Re: [Rd] Any interest in "merge" and "by" implementations specifically for sorted data?

From: Kevin B. Hendricks <kevin.hendricks_at_sympatico.ca>
Date: Sat 29 Jul 2006 - 20:05:09 GMT

Hi Bill,

So you wrote one routine that can calculate any single of a variety of stats and allows weights, is that right? Can it return a data frame of any subset of requested stats as well (that is what I was thinking of doing anyway).

I think someone can easily calculate all of those things in one pass through the array and then allow the user to select which of the new columns of stats should be added to a data.frame that is returned to the user.

To test all of this, I simply wrote my own igroupSums and integrated it into r-devel based on the code in split.c. I can easily modify it to handle the case of calculating a variety of stats (even all at the same time if desired). I do not deal with "weights" at all and ignored that for now.

Here is what your test case now shows on my machine with the latest R build
with my added igroupSums routine (added internally to R).

> x <- rnorm(2e6)
> i <- rep(1:1e6,2)
> unix.time(Asums <- unlist(lapply(split(x,i),sum)))
[1] 8.940 0.112 9.053 0.000 0.000

> names(Asums) <- NULL

My version of igroupSums does not keep the names so I remove them to make the results comparable.

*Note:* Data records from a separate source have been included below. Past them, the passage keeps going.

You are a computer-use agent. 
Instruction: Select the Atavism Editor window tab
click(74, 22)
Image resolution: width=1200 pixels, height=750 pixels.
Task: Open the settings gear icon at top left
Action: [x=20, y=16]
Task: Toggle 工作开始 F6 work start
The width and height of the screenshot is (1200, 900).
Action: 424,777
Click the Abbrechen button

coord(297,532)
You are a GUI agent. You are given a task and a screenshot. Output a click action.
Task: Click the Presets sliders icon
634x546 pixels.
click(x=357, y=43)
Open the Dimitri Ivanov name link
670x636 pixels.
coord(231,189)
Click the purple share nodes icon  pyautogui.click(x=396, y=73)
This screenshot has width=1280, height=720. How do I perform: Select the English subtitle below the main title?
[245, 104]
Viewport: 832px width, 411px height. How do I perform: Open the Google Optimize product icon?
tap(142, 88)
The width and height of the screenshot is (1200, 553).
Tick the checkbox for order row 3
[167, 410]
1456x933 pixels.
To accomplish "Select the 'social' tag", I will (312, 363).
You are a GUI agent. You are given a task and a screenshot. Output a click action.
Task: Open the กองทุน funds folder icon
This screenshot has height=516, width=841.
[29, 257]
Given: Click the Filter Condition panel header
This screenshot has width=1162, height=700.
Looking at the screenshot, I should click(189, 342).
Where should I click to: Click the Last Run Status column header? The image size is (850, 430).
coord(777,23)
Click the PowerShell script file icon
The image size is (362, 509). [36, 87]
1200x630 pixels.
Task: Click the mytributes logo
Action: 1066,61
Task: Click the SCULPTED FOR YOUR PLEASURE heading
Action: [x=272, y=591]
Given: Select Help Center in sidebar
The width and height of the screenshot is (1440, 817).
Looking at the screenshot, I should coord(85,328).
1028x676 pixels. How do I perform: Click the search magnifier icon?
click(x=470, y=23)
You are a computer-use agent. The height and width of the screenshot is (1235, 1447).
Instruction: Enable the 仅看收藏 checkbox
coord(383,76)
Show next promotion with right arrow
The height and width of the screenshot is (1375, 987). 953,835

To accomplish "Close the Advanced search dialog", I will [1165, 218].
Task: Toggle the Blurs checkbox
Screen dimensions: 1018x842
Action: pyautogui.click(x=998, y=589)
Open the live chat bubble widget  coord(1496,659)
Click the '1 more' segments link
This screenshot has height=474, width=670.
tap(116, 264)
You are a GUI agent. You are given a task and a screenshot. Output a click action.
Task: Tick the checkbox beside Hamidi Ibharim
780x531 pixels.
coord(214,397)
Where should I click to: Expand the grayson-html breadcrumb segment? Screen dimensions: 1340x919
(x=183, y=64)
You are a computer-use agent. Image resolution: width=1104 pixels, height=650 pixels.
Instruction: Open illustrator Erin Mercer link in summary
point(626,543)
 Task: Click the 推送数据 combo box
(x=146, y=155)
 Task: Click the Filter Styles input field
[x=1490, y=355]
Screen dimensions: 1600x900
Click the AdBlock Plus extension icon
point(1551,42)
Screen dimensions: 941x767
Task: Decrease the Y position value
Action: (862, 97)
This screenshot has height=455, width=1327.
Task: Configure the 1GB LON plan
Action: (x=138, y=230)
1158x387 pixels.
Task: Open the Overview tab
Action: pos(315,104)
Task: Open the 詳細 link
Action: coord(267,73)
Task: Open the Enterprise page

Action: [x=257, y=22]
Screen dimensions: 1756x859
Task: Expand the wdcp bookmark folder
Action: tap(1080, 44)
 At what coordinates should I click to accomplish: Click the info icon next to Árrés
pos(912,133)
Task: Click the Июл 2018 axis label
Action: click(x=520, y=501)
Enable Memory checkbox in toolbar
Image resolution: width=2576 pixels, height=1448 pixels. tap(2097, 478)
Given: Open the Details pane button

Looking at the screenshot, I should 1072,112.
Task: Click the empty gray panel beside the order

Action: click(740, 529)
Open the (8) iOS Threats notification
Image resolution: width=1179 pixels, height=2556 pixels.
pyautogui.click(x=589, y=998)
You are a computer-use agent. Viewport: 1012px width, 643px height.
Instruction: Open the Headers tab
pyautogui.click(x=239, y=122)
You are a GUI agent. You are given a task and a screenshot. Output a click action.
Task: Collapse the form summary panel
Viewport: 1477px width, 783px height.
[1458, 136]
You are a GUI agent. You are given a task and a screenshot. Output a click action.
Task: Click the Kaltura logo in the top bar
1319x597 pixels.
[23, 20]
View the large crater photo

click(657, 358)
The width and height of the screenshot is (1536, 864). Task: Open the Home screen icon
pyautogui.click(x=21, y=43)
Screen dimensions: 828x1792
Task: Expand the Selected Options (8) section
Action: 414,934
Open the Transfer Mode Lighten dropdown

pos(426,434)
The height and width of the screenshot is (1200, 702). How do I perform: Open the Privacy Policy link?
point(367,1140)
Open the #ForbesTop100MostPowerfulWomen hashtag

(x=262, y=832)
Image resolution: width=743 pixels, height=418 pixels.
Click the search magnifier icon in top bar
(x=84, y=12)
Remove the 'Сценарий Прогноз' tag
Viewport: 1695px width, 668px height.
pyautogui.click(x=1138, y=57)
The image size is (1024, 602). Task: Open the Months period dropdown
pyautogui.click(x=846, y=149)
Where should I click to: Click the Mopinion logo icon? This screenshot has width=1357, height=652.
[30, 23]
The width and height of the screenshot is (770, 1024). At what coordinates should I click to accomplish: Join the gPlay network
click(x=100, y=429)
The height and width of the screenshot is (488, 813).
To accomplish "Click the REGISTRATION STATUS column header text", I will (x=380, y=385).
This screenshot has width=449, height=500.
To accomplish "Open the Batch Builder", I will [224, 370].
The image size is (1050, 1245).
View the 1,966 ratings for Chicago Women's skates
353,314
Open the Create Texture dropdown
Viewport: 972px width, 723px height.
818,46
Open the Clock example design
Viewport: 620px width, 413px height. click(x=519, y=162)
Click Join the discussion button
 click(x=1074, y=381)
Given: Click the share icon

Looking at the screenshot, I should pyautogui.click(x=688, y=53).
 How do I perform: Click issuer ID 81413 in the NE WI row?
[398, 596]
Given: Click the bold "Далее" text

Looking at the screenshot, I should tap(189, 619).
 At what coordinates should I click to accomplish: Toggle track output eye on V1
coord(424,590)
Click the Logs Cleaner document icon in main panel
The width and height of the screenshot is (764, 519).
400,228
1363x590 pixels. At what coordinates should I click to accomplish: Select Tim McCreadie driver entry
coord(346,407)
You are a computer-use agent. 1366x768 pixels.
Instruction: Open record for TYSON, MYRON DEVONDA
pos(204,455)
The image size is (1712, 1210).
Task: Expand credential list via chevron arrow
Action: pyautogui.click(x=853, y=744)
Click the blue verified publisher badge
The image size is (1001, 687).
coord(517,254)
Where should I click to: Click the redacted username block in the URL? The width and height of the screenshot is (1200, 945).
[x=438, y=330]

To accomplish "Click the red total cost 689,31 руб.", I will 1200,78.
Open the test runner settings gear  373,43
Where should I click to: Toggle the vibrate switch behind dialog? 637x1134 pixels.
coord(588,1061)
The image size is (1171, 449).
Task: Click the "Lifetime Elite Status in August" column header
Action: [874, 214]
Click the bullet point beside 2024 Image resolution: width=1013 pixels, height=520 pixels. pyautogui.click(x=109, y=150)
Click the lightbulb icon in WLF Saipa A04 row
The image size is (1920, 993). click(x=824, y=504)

Here is my my own internal function igroupSums

> unix.time(Bsums <- igroupSums(x,i))

[1] 0.932 0.024 0.958 0.000 0.000
>
> all.equal(Asums, Bsums)

[1] TRUE So the speed up is quite significant (9.053 seconds vs 0.858 seconds).

I will next modify my code to handle any single one of maxs, mins, sums, counts, anys, alls, means, prods, and ranges by user choice. Although I will leave the use of weights as unimplemented for now (I always get mixed up thinking about weights and basic stats and I never use them so ...)

In case others want to play around with this too, here is the R wrapper in igroupSums.R to put in src/library/base/R/

igroupSums <- function(x, f, drop = FALSE, ...) UseMethod("igroupSums")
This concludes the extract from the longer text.